** Begin Records supplied **

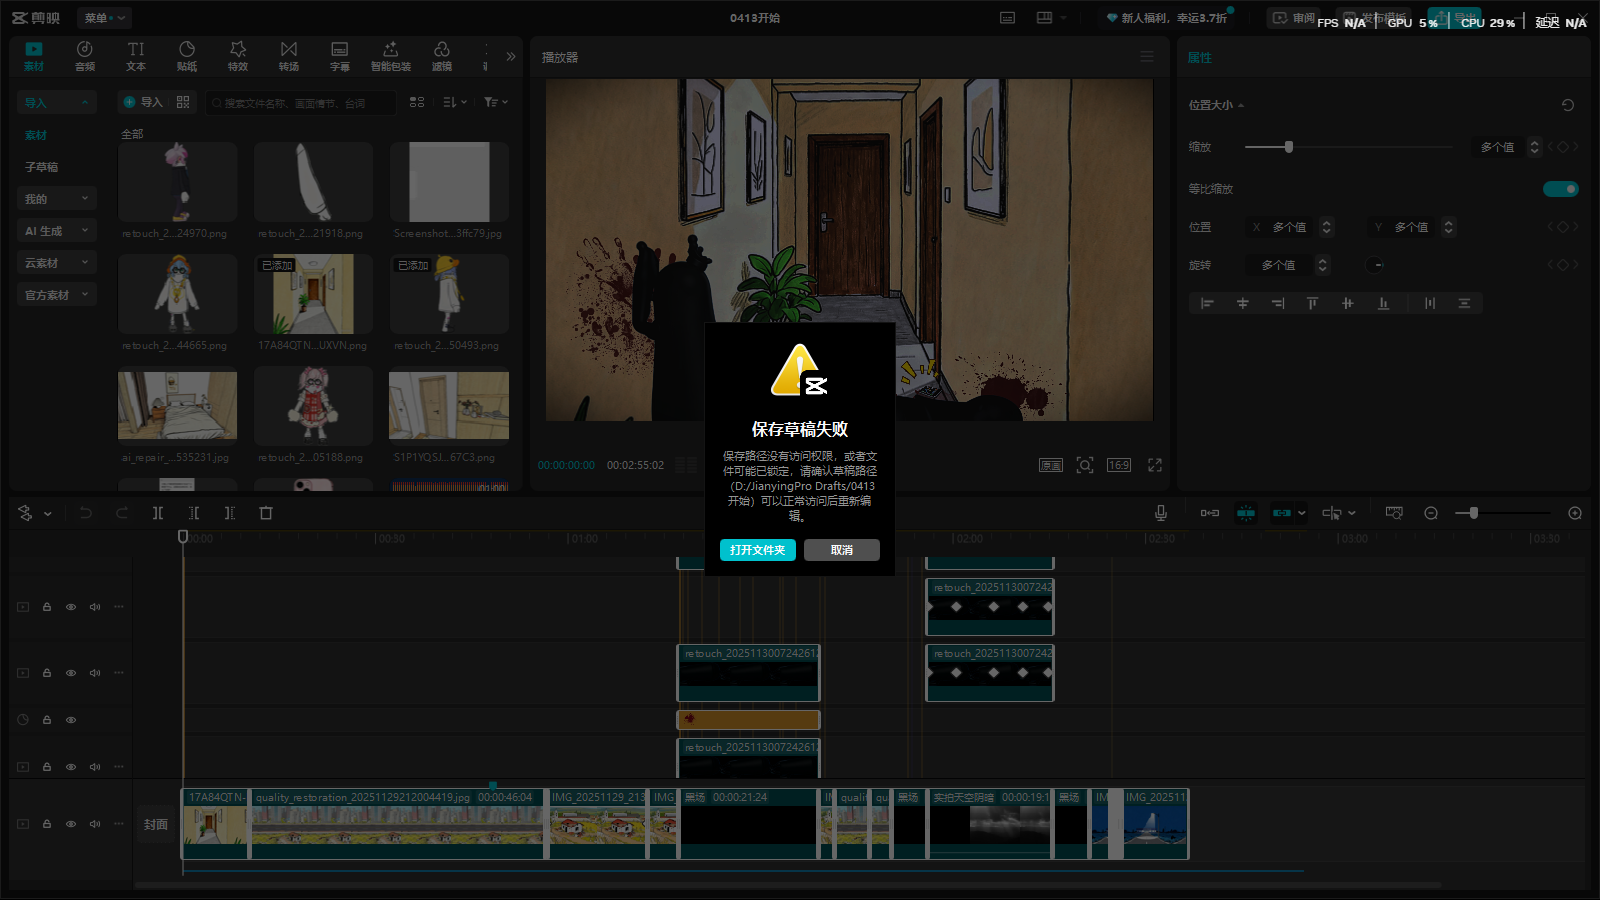Screen dimensions: 1600x900
Task: Open the 贴纸 stickers panel
Action: [x=187, y=56]
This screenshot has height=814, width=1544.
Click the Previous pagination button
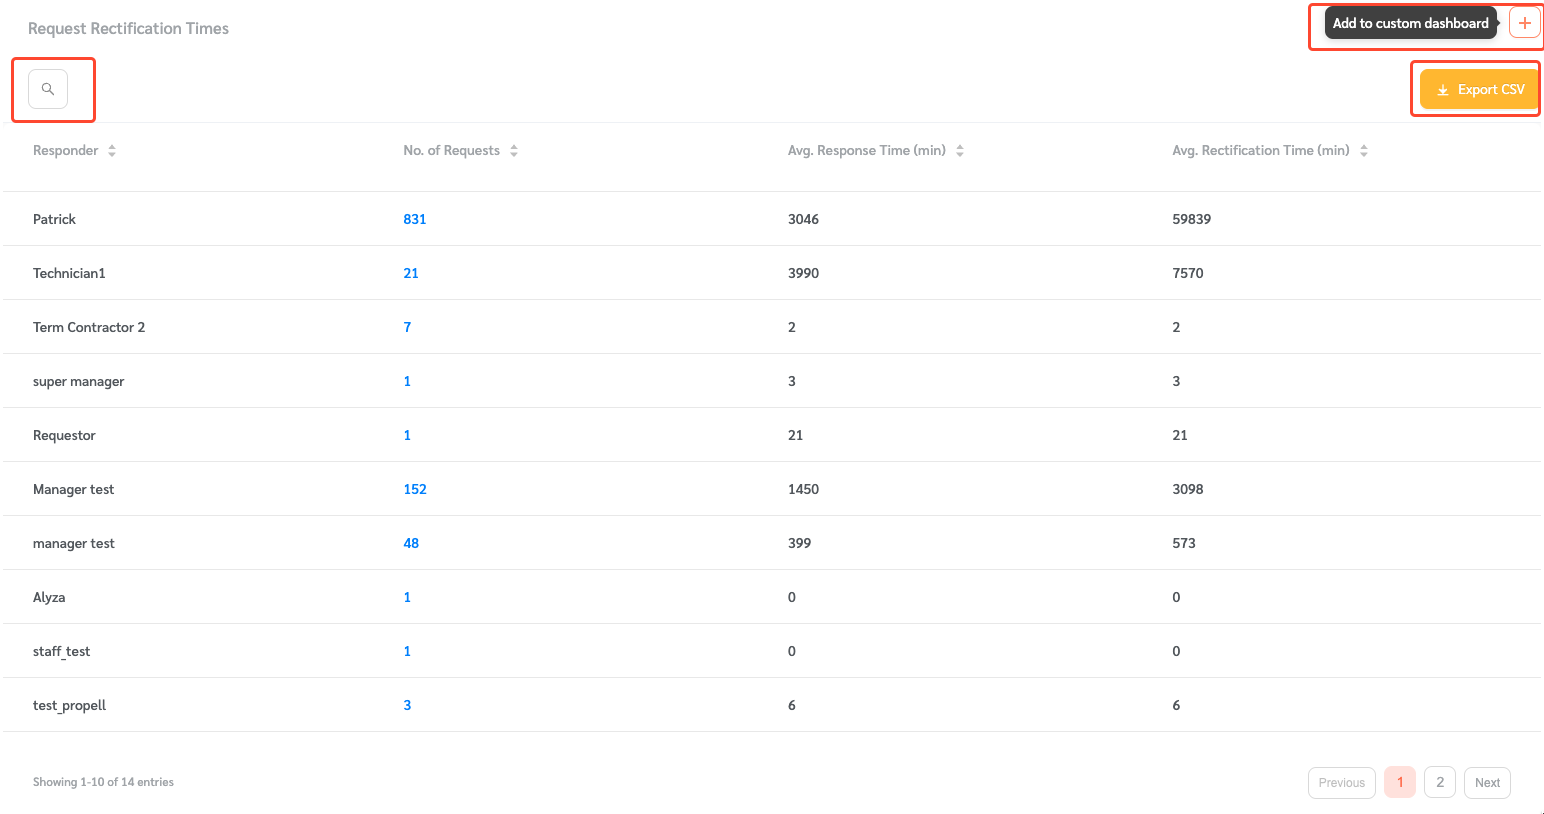coord(1341,782)
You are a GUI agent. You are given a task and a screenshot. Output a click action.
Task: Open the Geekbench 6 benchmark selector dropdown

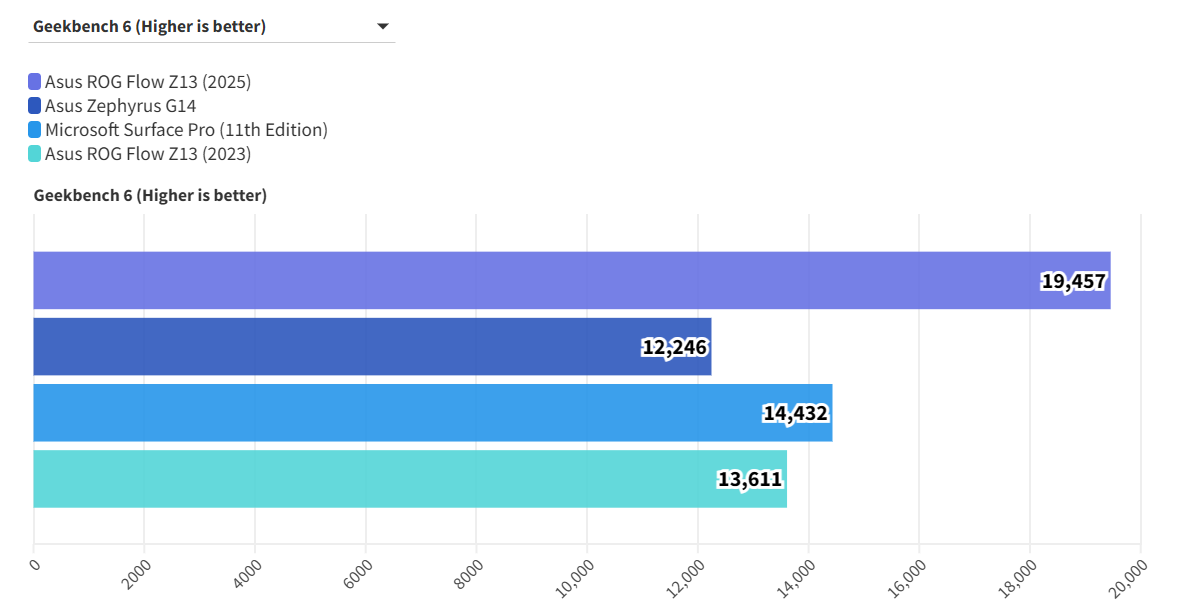pos(210,27)
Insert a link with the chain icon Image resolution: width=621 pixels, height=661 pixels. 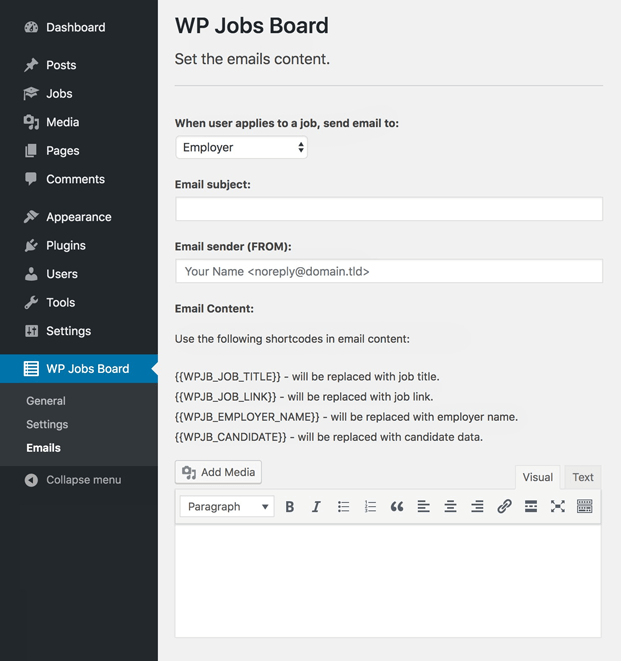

** End Records supplied **

--- Task prompt ---
Can you render every line of the data above as a numbered list, skipping blank lines and leaving out the pictures?

--- The answer ---
1. Screen dimensions: 1600x900
2. Task: Open the 贴纸 stickers panel
3. Action: [x=187, y=56]
4. This screenshot has height=814, width=1544.
5. Click the Previous pagination button
6. coord(1341,782)
7. You are a GUI agent. You are given a task and a screenshot. Output a click action.
8. Task: Open the Geekbench 6 benchmark selector dropdown
9. pos(210,27)
10. Insert a link with the chain icon Image resolution: width=621 pixels, height=661 pixels. 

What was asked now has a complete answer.